- Assignment
A faithful copy of the whole listing is required, with nothing left out.

- Opening Delimiter -

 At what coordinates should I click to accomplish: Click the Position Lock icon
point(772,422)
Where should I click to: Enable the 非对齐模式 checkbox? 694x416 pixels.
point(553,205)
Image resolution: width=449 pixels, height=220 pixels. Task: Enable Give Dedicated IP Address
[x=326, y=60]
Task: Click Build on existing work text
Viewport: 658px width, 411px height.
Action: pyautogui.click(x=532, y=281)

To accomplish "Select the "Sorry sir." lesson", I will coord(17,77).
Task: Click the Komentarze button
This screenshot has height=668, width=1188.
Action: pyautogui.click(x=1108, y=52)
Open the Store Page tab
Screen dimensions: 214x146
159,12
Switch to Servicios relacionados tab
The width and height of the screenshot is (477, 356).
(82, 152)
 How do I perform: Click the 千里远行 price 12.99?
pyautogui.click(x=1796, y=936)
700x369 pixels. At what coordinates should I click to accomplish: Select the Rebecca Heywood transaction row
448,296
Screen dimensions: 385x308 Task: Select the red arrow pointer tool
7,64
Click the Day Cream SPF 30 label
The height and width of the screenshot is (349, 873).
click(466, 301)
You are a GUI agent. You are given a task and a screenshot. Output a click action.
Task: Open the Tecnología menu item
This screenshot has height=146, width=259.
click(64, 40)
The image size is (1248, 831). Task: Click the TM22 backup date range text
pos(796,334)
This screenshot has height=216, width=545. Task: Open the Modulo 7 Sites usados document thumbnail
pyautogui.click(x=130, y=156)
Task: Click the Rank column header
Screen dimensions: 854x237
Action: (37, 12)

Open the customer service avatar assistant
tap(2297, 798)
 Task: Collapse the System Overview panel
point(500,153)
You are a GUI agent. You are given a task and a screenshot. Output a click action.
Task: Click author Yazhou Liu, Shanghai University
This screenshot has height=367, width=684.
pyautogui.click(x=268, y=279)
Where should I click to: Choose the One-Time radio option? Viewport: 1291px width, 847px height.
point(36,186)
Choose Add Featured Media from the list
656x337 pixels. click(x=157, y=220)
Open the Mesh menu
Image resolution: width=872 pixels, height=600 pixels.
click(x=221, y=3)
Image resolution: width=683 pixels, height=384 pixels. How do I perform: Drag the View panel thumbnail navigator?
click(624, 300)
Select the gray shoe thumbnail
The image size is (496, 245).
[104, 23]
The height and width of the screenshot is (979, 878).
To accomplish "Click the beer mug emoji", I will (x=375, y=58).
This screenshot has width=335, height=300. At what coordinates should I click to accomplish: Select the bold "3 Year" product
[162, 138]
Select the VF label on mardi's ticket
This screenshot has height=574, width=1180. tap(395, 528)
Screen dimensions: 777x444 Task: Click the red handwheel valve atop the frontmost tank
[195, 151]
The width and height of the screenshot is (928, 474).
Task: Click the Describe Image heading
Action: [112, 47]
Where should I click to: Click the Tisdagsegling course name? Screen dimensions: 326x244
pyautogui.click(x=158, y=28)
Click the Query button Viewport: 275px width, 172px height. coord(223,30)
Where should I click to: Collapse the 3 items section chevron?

- Closing Delimiter -

- Reply to the exercise
 At what coordinates should I click to accomplish: Click the Position Lock icon
point(772,422)
Where should I click to: Enable the 非对齐模式 checkbox? 694x416 pixels.
point(553,205)
Image resolution: width=449 pixels, height=220 pixels. Task: Enable Give Dedicated IP Address
[x=326, y=60]
Task: Click Build on existing work text
Viewport: 658px width, 411px height.
Action: pyautogui.click(x=532, y=281)

To accomplish "Select the "Sorry sir." lesson", I will coord(17,77).
Task: Click the Komentarze button
This screenshot has height=668, width=1188.
Action: pyautogui.click(x=1108, y=52)
Open the Store Page tab
Screen dimensions: 214x146
159,12
Switch to Servicios relacionados tab
The width and height of the screenshot is (477, 356).
(82, 152)
 How do I perform: Click the 千里远行 price 12.99?
pyautogui.click(x=1796, y=936)
700x369 pixels. At what coordinates should I click to accomplish: Select the Rebecca Heywood transaction row
448,296
Screen dimensions: 385x308 Task: Select the red arrow pointer tool
7,64
Click the Day Cream SPF 30 label
The height and width of the screenshot is (349, 873).
click(466, 301)
You are a GUI agent. You are given a task and a screenshot. Output a click action.
Task: Open the Tecnología menu item
This screenshot has height=146, width=259.
click(64, 40)
The image size is (1248, 831). Task: Click the TM22 backup date range text
pos(796,334)
This screenshot has height=216, width=545. Task: Open the Modulo 7 Sites usados document thumbnail
pyautogui.click(x=130, y=156)
Task: Click the Rank column header
Screen dimensions: 854x237
Action: (37, 12)

Open the customer service avatar assistant
tap(2297, 798)
 Task: Collapse the System Overview panel
point(500,153)
You are a GUI agent. You are given a task and a screenshot. Output a click action.
Task: Click author Yazhou Liu, Shanghai University
This screenshot has height=367, width=684.
pyautogui.click(x=268, y=279)
Where should I click to: Choose the One-Time radio option? Viewport: 1291px width, 847px height.
point(36,186)
Choose Add Featured Media from the list
656x337 pixels. click(x=157, y=220)
Open the Mesh menu
Image resolution: width=872 pixels, height=600 pixels.
click(x=221, y=3)
Image resolution: width=683 pixels, height=384 pixels. How do I perform: Drag the View panel thumbnail navigator?
click(624, 300)
Select the gray shoe thumbnail
The image size is (496, 245).
[104, 23]
The height and width of the screenshot is (979, 878).
To accomplish "Click the beer mug emoji", I will (x=375, y=58).
This screenshot has width=335, height=300. At what coordinates should I click to accomplish: Select the bold "3 Year" product
[162, 138]
Select the VF label on mardi's ticket
This screenshot has height=574, width=1180. tap(395, 528)
Screen dimensions: 777x444 Task: Click the red handwheel valve atop the frontmost tank
[195, 151]
The width and height of the screenshot is (928, 474).
Task: Click the Describe Image heading
Action: [112, 47]
Where should I click to: Click the Tisdagsegling course name? Screen dimensions: 326x244
pyautogui.click(x=158, y=28)
Click the Query button Viewport: 275px width, 172px height. coord(223,30)
Where should I click to: Collapse the 3 items section chevron?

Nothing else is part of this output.